Le rapport de l’Inspection Générale des Finances réalisé à la demande du Ministre des Finances Bruno Le Maire aura au moins un mérite : rabattre son caquet à la Cour des Comptes qui dans un rapport de juin 2016 avait attaqué avec virulence les dispositifs fiscaux appliqués en Corse.
L’un d’entre eux était particulièrement visé par les magistrats parisiens, celui de l’exonération de TVA des vins produits en Corse quand ils sont vendus en Corse. La Cour avait chiffré cet avantage à 49,5 M€ par an en expliquant qu’il était exorbitant. L’Inspection des Finances vient de l’évaluer : il y en a pour 13 M€ en tout et pour tout, soit une erreur délibérée de 37,5 M€, sur un impact total de la fiscalité accordée à la Corse en soutien aux consommateurs de l’ordre de 200M€, soit une évaluation erronée qui, sur un seul poste, conduisait à majorer de presque 20% le total de ces « avantages fiscaux » de la Corse !
C’est par une note en bas de page (n°62, page 29) que le rapport de l’IGF délivre son désaveu de la Cour des Comptes :
« dans son référé du 21 juin 2016, la Cour des comptes a estimé le montant de la perte de recettes fiscales à 49,5M€ par an. Ce chiffrage est erroné, dans la mesure où ce montant correspondrait à une absence de TVA sur l’intégralité des ventes de vins corses. »

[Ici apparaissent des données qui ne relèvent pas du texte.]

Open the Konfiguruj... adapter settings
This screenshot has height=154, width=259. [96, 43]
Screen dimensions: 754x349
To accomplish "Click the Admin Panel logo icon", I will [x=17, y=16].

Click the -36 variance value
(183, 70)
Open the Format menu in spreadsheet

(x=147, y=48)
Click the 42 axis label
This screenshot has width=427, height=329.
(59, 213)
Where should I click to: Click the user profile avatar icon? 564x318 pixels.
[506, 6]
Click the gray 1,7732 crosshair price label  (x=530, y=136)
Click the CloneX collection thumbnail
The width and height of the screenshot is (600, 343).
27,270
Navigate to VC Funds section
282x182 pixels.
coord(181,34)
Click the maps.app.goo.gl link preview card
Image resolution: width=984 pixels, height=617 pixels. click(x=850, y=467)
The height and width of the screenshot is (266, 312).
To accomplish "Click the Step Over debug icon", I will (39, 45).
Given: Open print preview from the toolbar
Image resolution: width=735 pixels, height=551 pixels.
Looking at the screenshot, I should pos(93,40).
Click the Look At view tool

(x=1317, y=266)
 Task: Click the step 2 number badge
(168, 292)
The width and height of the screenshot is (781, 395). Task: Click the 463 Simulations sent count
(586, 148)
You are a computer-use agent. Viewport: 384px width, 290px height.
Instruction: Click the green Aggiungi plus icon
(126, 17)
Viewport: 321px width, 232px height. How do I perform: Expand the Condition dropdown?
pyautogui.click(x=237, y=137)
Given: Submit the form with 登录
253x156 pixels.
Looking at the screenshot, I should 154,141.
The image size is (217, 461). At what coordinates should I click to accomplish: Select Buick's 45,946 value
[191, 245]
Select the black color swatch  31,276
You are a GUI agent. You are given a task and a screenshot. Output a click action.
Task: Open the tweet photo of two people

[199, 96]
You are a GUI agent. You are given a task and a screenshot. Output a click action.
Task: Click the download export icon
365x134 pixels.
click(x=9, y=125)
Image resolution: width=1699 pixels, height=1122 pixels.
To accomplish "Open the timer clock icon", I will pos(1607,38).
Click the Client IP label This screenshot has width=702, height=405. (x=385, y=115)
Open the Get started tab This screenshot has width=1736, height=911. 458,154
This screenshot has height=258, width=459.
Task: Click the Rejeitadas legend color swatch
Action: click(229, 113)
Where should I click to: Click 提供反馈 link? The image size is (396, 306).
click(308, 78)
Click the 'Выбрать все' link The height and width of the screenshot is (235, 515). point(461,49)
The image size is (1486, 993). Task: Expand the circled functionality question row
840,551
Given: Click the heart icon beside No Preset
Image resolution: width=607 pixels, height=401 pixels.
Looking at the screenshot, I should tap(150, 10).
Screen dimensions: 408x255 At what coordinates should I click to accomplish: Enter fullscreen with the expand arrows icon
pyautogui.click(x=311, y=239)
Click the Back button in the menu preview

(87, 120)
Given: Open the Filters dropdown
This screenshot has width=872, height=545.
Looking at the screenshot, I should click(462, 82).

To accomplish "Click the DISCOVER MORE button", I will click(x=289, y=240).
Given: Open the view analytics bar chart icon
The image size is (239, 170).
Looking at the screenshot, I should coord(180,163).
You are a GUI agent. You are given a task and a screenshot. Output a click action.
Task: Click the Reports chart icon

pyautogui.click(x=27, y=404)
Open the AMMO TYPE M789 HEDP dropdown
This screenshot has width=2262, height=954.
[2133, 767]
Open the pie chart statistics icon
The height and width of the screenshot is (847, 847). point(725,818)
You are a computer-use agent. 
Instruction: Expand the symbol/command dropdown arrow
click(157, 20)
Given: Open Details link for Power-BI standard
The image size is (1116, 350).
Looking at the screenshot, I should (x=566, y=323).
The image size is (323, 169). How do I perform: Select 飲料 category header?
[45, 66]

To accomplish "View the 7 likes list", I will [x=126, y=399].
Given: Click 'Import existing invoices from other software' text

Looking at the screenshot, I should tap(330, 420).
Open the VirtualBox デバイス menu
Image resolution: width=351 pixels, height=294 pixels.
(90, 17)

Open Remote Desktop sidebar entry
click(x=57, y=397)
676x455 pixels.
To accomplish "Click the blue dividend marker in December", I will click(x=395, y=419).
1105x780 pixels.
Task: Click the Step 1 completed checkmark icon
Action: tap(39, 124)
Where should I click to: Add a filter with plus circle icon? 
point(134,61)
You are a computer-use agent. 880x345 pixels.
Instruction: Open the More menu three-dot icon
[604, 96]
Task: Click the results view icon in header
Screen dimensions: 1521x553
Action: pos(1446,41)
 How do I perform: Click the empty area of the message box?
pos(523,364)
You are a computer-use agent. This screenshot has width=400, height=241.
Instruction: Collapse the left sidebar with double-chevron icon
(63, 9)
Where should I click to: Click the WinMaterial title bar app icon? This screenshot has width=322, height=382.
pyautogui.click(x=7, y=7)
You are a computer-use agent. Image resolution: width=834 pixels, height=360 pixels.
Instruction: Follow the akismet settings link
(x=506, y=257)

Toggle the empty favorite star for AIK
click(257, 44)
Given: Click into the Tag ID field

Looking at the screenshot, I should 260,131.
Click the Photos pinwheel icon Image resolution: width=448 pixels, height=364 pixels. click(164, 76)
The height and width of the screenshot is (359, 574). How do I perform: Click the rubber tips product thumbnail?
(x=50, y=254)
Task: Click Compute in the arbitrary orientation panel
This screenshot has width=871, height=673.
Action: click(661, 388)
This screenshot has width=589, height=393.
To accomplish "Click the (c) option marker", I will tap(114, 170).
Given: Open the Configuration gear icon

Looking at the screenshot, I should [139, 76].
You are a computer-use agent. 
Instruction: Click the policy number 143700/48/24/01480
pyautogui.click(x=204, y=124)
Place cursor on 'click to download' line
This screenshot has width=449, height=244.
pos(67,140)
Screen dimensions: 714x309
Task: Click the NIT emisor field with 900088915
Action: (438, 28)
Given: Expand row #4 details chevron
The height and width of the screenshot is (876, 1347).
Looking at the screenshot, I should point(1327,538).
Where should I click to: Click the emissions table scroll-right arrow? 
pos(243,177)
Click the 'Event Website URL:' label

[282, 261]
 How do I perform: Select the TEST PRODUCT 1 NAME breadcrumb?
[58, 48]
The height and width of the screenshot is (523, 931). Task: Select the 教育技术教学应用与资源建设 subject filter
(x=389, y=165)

Et elle intègre son propre chiffrage dans son rapport : 13 M€ au lieu de 49,5 M€ !
L’explication de l’IGF sur « l’erreur » de 37,5 M€ de la Cour des Comptes est évidemment volontairement obscure.
Voici ce qui en est réellement.
Les vins produits en Corse sont soit vendus directement aux consommateurs (à la cave, ou dans les commerces de détail), soit vendus par des prestataires, notamment les restaurateurs, soit exportés sur le continent ou à l’étranger.
Or, l’exonération de TVA ne concerne que le premier volet, celui du commerce de détail. Les vins exportés supportent la TVA comme les autres, et ceux vendus à travers la restauration sont grevés de TVA au moment du paiement de la note du repas. Au total, ce n’est, selon l’IGF, que 25% des vins corses qui sont exonérés de TVA, et non 100% comme l’affirmait la Cour des comptes.
D’où l’ajustement opéré.
Cet effort de vérité sur les vins n’a pas pour autant amené l’IGF à renoncer à « charger » le dispositif corse de quelques millions d’euros totalement imaginaires.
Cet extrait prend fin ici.